Molecular Mechanisms of Cardiac Remodeling in Heart Failure Investigating the Role of Myocyte Hypertrophy, Fibrosis, and Inflammation in Disease Progression

Background: Heart failure (HF) involves complex molecular mechanisms, including myocyte hypertrophy, fibrosis, and inflammation, which contribute to the progression of the disease. Understanding these mechanisms is critical for improving therapeutic strategies. Objective: This study investigates the molecular mechanisms of cardiac remodeling in heart failure, focusing on the roles of myocyte hypertrophy, fibrosis, and inflammation in disease progression. Method: A cohort of 100 patients with diagnosed heart failure was enrolled at Jalpaiguri Government Medical College from June 2023 to June 2024. Blood samples were collected for inflammatory cytokine profiling, and cardiac imaging and biopsies were performed to assess myocyte hypertrophy and fibrosis.
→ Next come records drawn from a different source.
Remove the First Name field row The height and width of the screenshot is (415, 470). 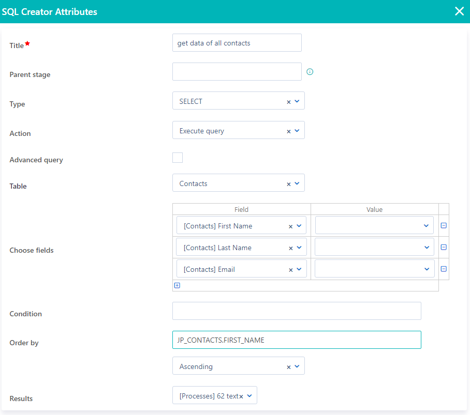(x=444, y=225)
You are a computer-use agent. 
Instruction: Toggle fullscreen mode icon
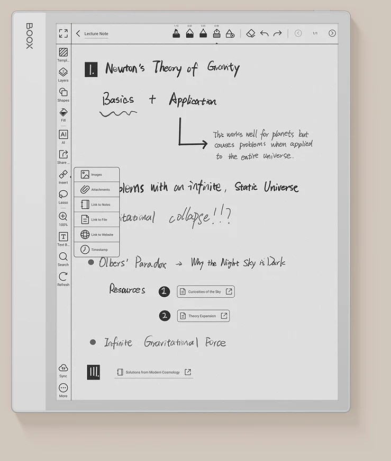coord(63,33)
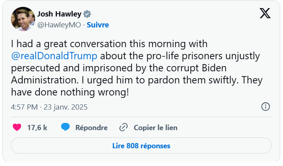Viewport: 283px width, 166px height.
Task: Open Lire 808 réponses
Action: click(141, 145)
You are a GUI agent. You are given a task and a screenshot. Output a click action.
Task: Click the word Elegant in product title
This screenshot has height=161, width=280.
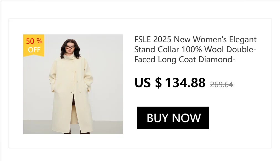tap(243, 40)
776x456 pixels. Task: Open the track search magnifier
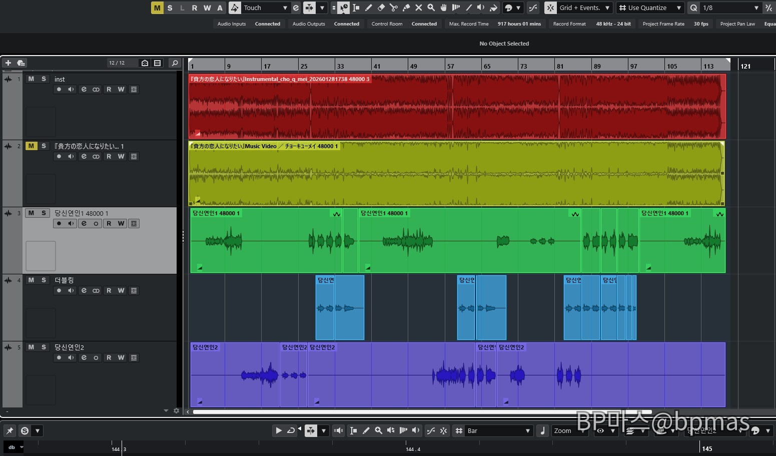coord(175,63)
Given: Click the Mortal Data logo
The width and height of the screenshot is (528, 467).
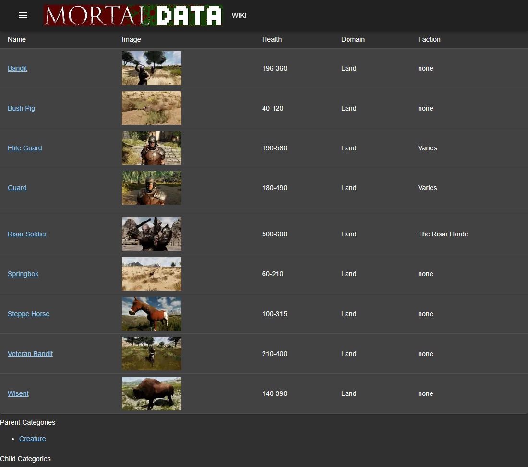Looking at the screenshot, I should click(x=133, y=15).

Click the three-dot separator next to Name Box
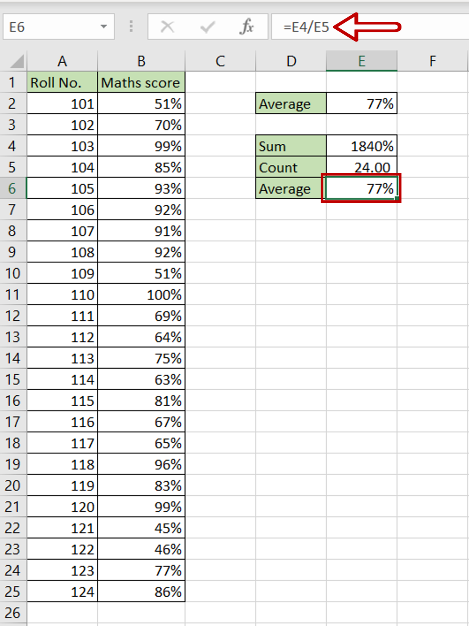click(x=131, y=27)
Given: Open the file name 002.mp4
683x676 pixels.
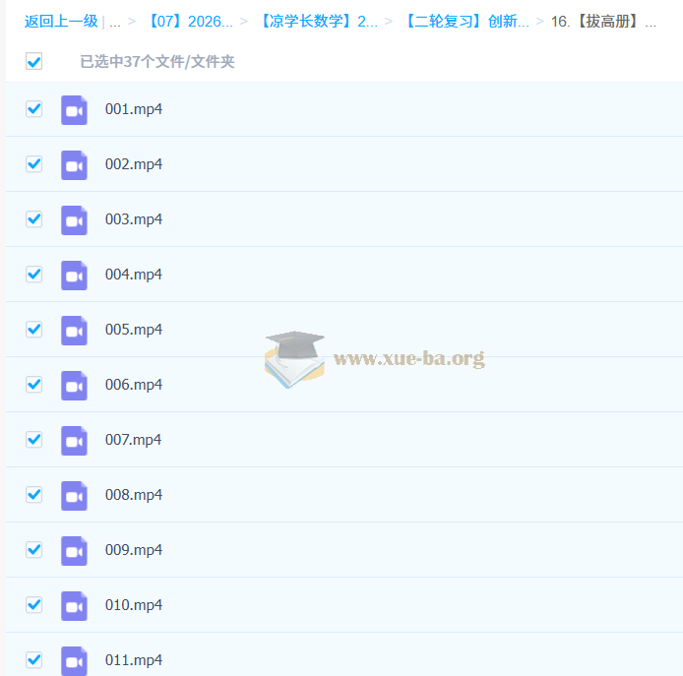Looking at the screenshot, I should 134,164.
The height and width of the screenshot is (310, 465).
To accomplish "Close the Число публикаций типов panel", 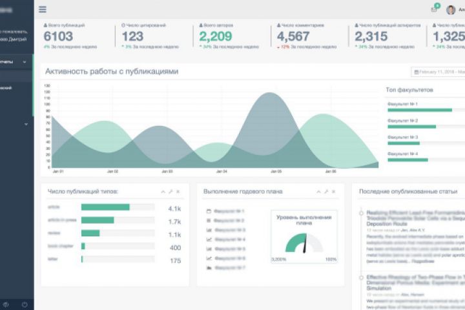I will coord(178,192).
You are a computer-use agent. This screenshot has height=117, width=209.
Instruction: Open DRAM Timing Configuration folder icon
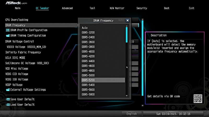(x=8, y=36)
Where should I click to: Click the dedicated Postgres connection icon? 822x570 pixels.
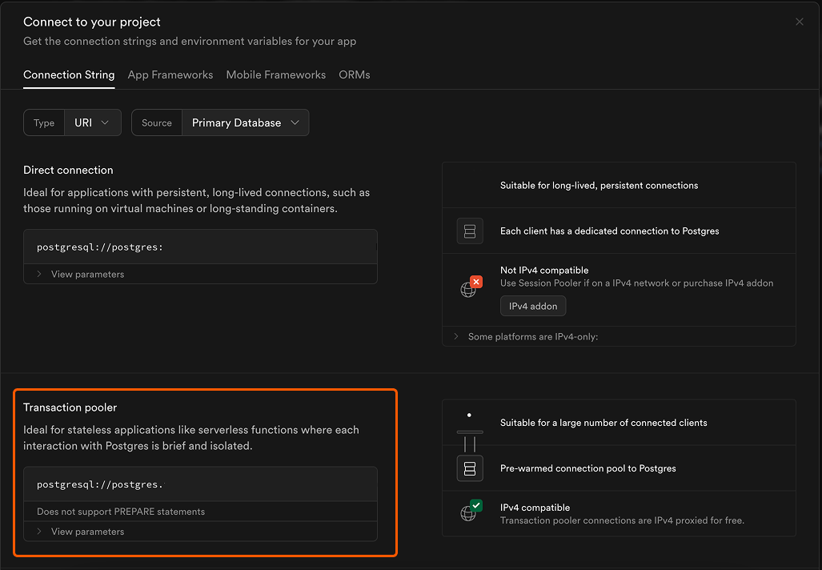pos(470,231)
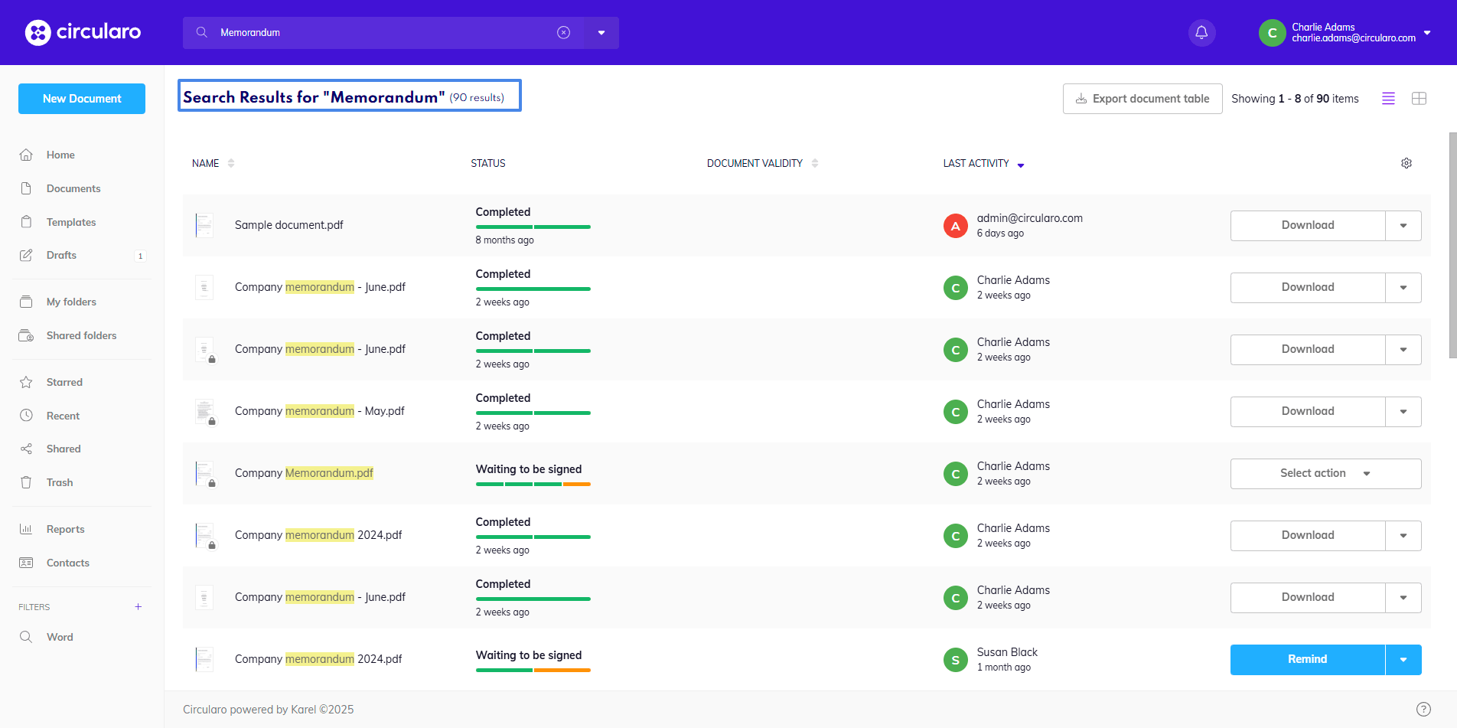1457x728 pixels.
Task: Export the document table
Action: coord(1142,99)
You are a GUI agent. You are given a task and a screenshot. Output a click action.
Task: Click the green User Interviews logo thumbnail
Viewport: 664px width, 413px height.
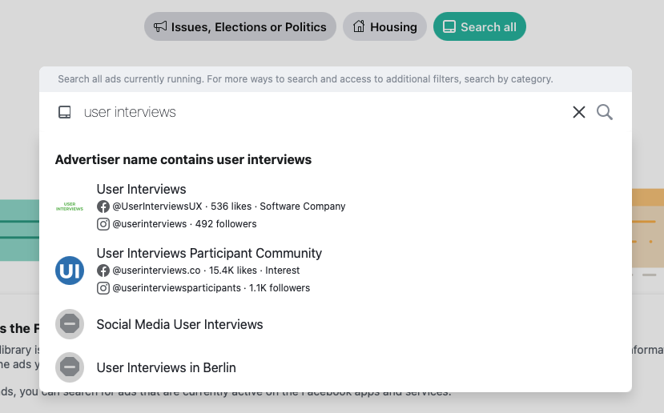click(70, 207)
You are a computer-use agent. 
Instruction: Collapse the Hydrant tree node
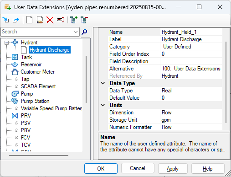(x=6, y=43)
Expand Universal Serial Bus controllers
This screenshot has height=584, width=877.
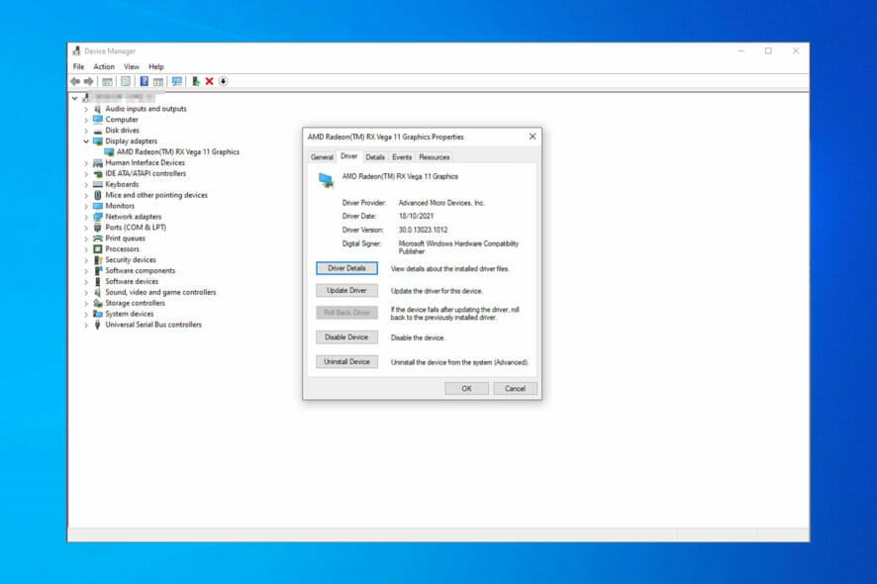click(x=86, y=325)
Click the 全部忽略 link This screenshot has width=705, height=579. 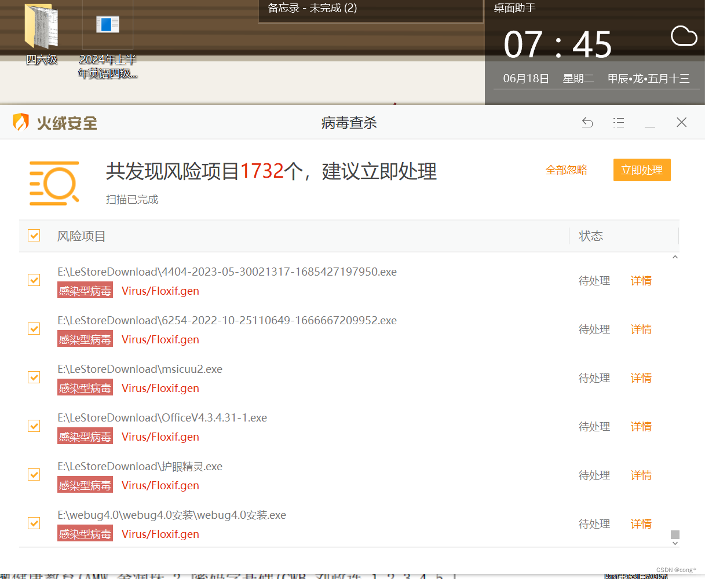tap(566, 170)
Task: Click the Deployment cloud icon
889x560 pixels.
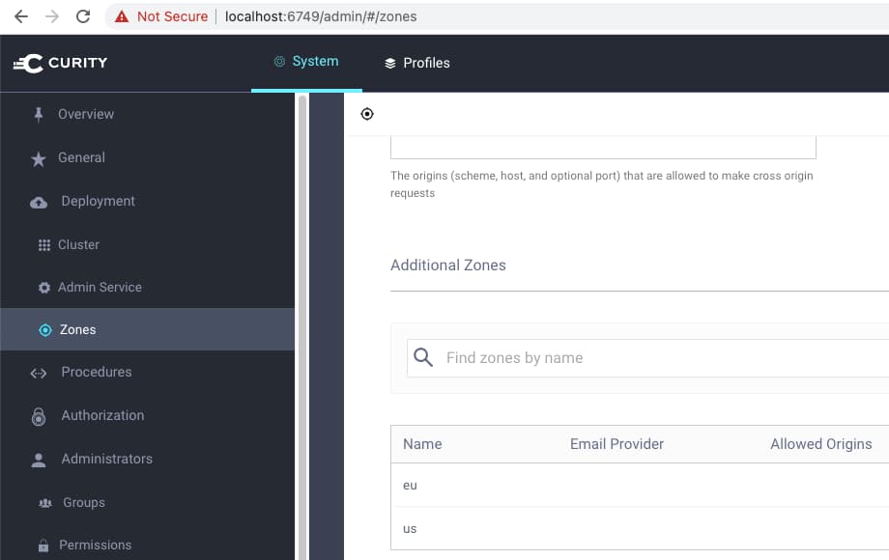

Immunohistochemical analysis of myocardial tissue was conducted to evaluate markers of hypertrophy (GATA4, MEF2) and fibrosis (TGF-β, Collagen I). Quantitative PCR and ELISA were used to quantify mRNA and cytokine levels. Results: Our results revealed that 65% of patients exhibited significant myocyte hypertrophy with elevated GATA4 and MEF2 expression, correlating with reduced ejection fraction. Fibrosis was present in 75% of patients, with elevated Collagen I expression in myocardial tissue. Pro-inflammatory cytokines (TNF-α, IL-6) were significantly increased in 72% of patients, correlating with increased fibrosis (r = 0.82, p < 0.05) and worse clinical outcomes. Patients with higher inflammatory cytokine levels showed a 45% higher risk of progression to advanced heart failure. Conclusions: Myocyte hypertrophy, fibrosis, and inflammation are critical factors in the progression of heart failure. Targeting these pathways may offer new therapeutic approaches to slow disease progression.